Vote Leave has worked hard to conflate these two seperate question in the last few hours. But ultimately, the court ruling today is a separate matter from the fine and police referral in July.

The ruling today consists of 25 pages of legalistic pondering on what it means for an expense to be incurred, by whom it is conferred, and similar questions. And ultimately, it concludes that the donation should have been counted as expenditure by Vote Leave, because it was a donation for a particular thing, rather than simply a donation for Grimes to use however he pleased. Key to this ruling was the fact that the money was paid by Vote Leave to AggregateIQ, rather than simply paid to the BeLeave account with no strings attached: a fact first revealed here on openDemocracy.

Both the Leave and the Remain campaigns have some legitimate grievance here. If Leave was, as it claims, told by the Electoral Commission that their donation to Grimes was allowed, then they have now been told by the High Court that it was not. However, the breach of the rules for which they were fined earlier this year was a slightly different question: it is absolutely clear in the published Electoral Commission guidelines that spending on “joint campaigns” will all be counted against the lead campaign’s expenditure.
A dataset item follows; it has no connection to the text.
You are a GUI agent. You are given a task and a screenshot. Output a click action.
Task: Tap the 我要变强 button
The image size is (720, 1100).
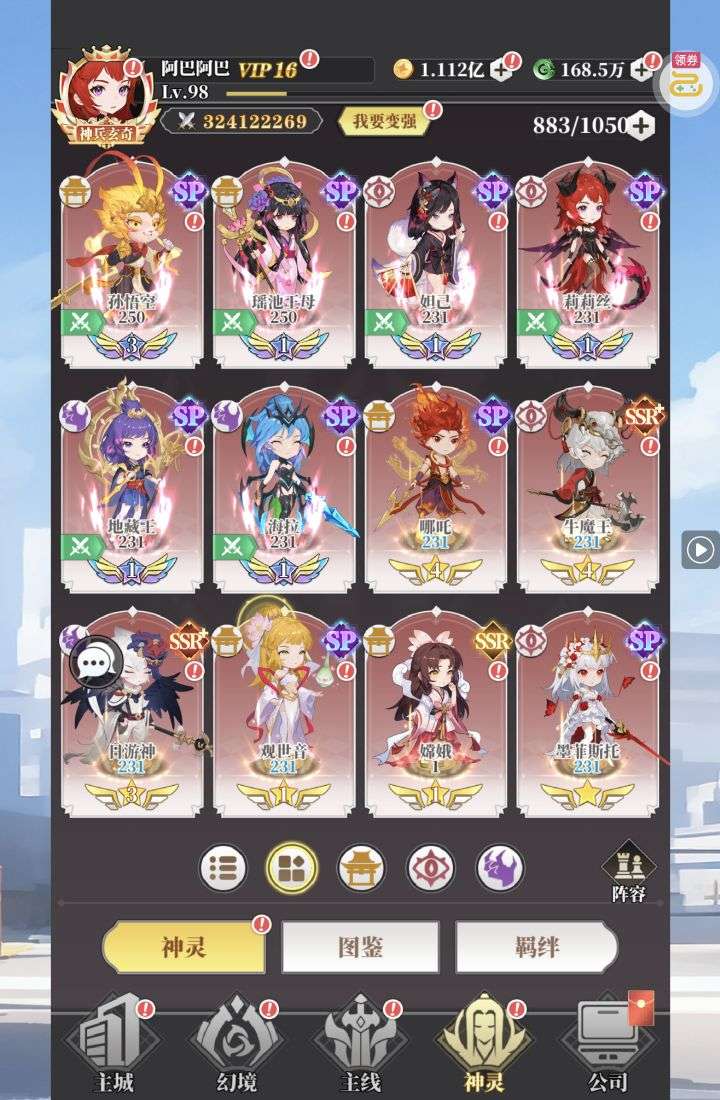coord(384,122)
Likewise, if the Commission’s incorrect interpretation of the law effectively allowed the official Leave Campaign to spend more than the official Remain campaign, then Remainers have significant grounds for grievance.
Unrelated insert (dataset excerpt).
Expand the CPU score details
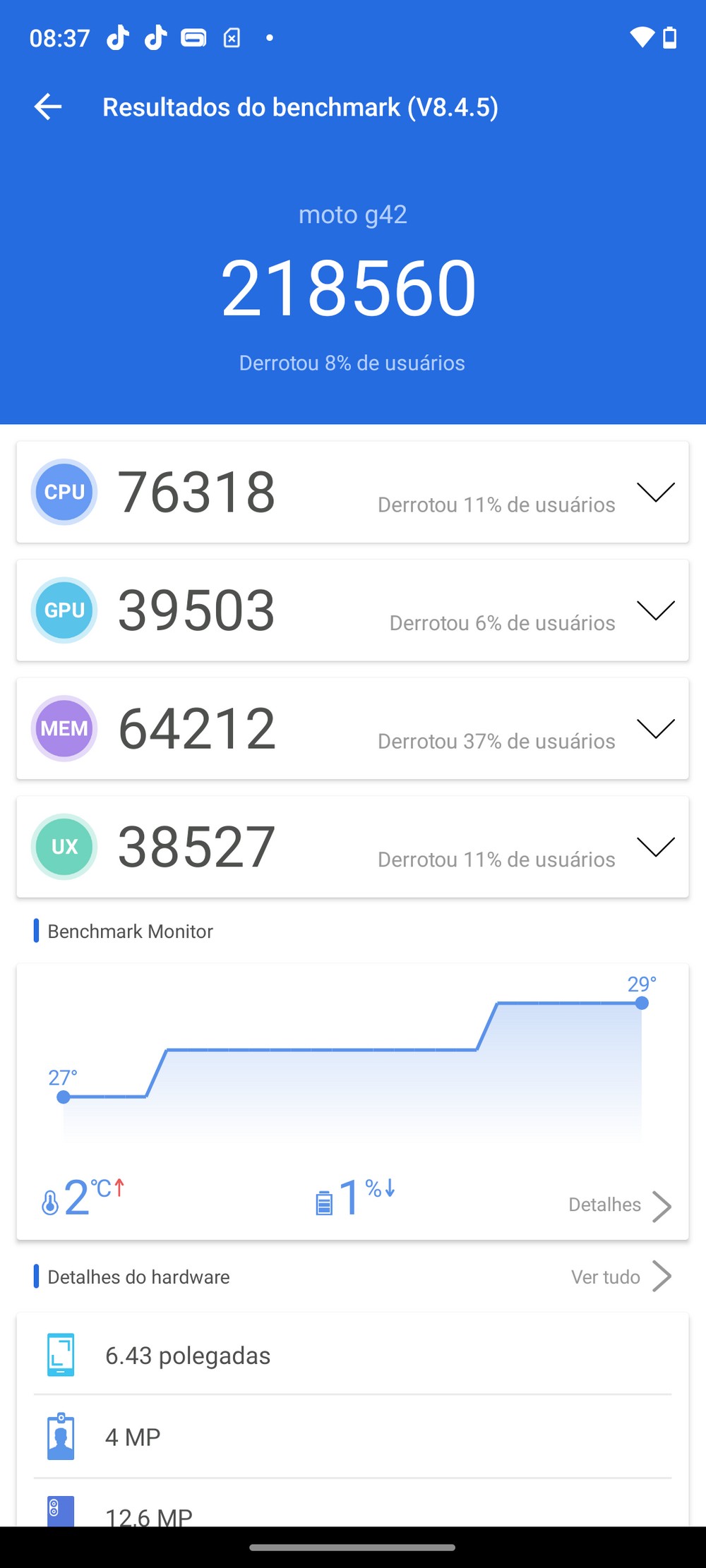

At the centre of all of this sit the Electoral Commission, who do seem to have blundered. There have been some loud calls for a serious shake up there from both sides of this quarrel today, and I have some sympathy for that. I was on a ferry to Belfast when they rang me back last year, and explained to me why they had decided that the donation to Grimes was fine. I spent the rest of the journey baffled: it seemed to me then, and has done ever since, that this had to either be bad law, or a bad interpretation of it.

However, I think it’s important to think a little harder about what’s going on here. As I wrote last week, the Conservatives, with collapsing membership, are relying ever-more on a small pool of large donors, many of whom have offshore connections which merit investigation. Likewise, without party activists, they are likely to rely ever-more on companies like AggregateIQ to get their messages to voters. The Commission is seriously underfunded and struggles to keep on top of the huge workload (this was all unfolding at the same time as the Channel 4 revelations about Conservative election spending in 2015). The oligarchs who wish to control our politics would love nothing more than a de-fanged and degraded Electoral Commission.

The response to this error shouldn’t be to denigrate a regulator our democracy relies upon. Instead, this should be a prompt to give the Commission the cash and power it needs to properly police our politics.